Uma segunda prioridade consiste em preparar a mão-de-obra africana para adoptar a transformação digital. Perto de 45% dos jovens acredita que as suas competências são inadequadas aos seus empregos. Segundo as tendências actuais, os trabalhadores independentes e familiares serão responsáveis por 65% do emprego total da região até 2040, comparativamente a 68% em 2020. O aparecimento de novas formas de trabalho na economia digital será responsável por grande parte deste crescimento e apela a um enquadramento regulamentar sólido e a regimes de protecção social universais, especialmente para os trabalhadores independentes que dependem de disposições contratuais inseguras junto de plataformas electrónicas.
Terceiro, os governos precisam de ajudar as 'start-ups' e as pequenas e médias empresas africanas na adopção das ferramentas digitais mais eficazes para competir e inovar na era digital.
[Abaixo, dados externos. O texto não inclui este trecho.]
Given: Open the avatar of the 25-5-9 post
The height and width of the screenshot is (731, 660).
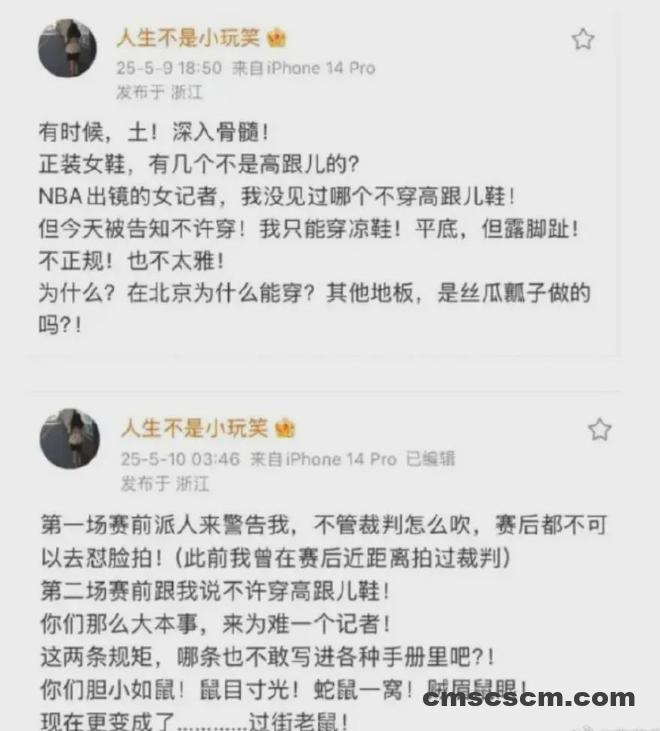Looking at the screenshot, I should click(x=68, y=48).
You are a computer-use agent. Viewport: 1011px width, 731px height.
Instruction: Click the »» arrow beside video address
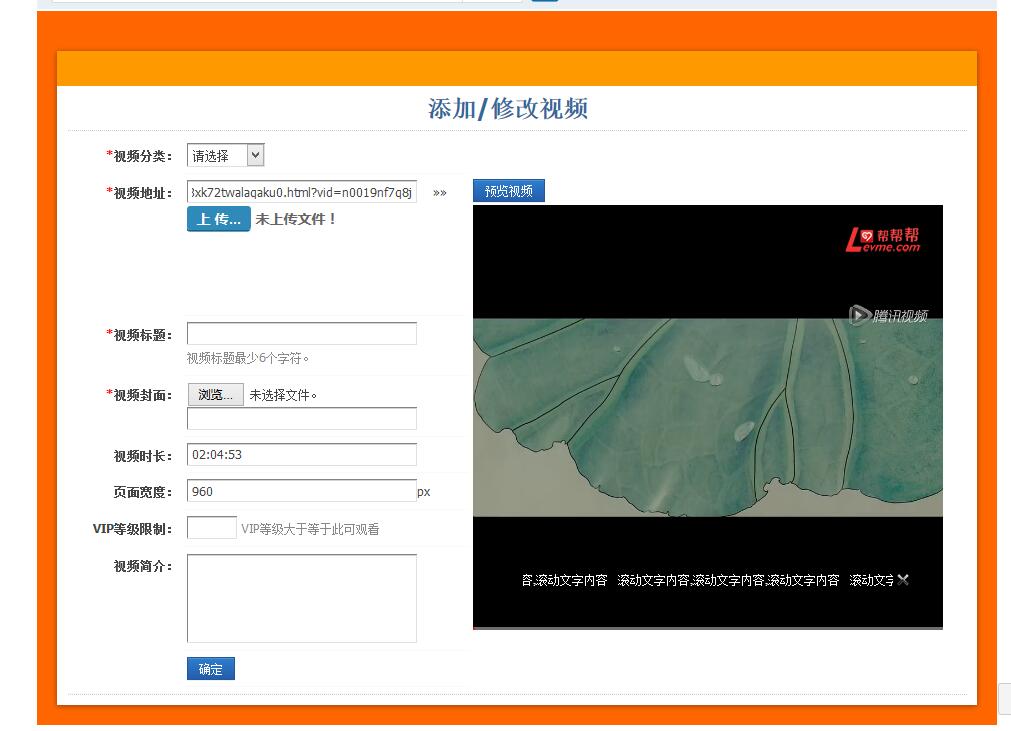coord(440,193)
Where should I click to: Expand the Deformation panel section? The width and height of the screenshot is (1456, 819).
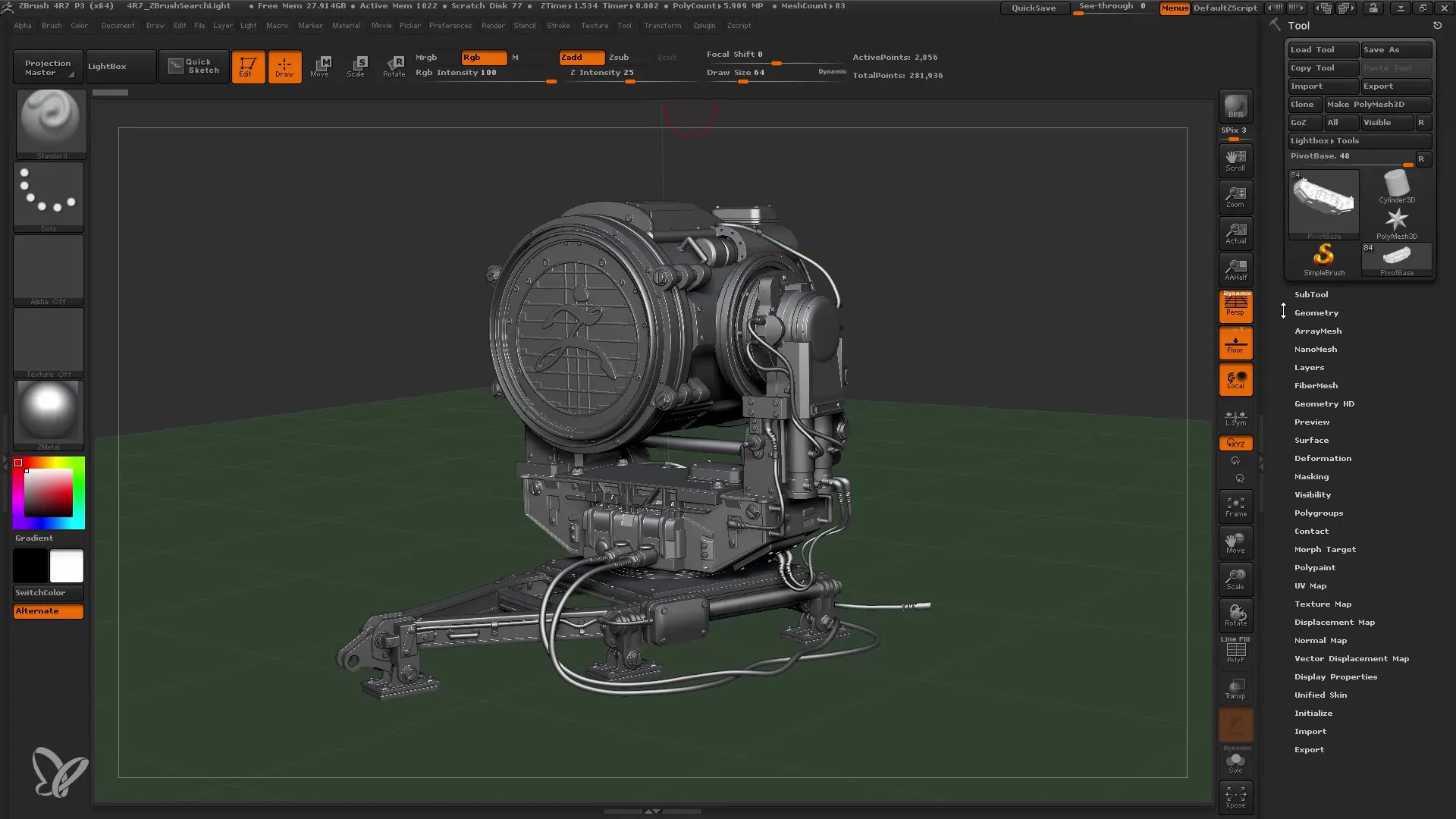1323,458
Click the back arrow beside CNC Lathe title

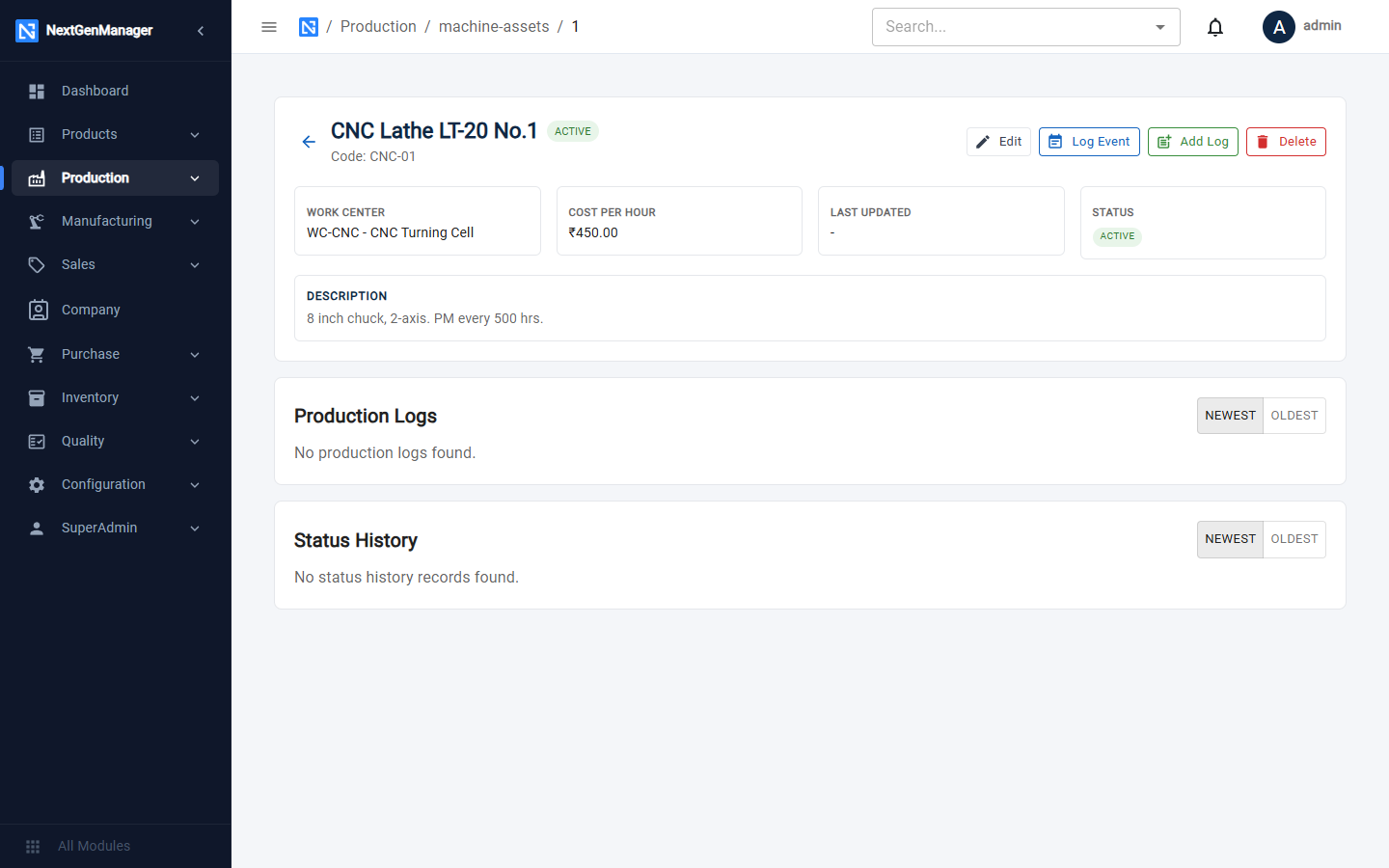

Só 31% das empresas no sector formal de África tem um 'website', comparativamente a 39% na Ásia e 48% na América Latina e Caraíbas. E apenas 17% dos empreendedores nascentes de África esperam criar pelo menos seis empregos, a percentagem mais baixa de qualquer região.
Por último, os legisladores têm de se coordenar a nível regional e continental. As estratégias nacionais de digitalização não podem funcionar isoladamente. A integração das economias digitalizadas do continente na Zona de Comércio Livre Continental Africana apela à cooperação supranacional em áreas que incluem a tributação digital, segurança de dados, normas de privacidade, fluxos transfronteiriços de dados e interoperabilidade. Hoje, só 28 países africanos dispõem de legislação para protecção de dados pessoais, e apenas 11 adoptaram leis concretas sobre a cibercriminalidade. Estes países deveriam partilhar com o resto do continente as suas experiências e as lições que aprenderam.
A digitalização progride a bom ritmo em África, mas o desenvolvimento dos seus benefícios requer políticas públicas ousadas e coordenadas. Com a crise da covid-19 a perturbar provavelmente a economia global durante mais algum tempo, os líderes africanos deveriam dedicar-se à implementação dos componentes críticos da Estratégia para a Transformação Digital de África para navegarem os desafios e as oportunidades do futuro.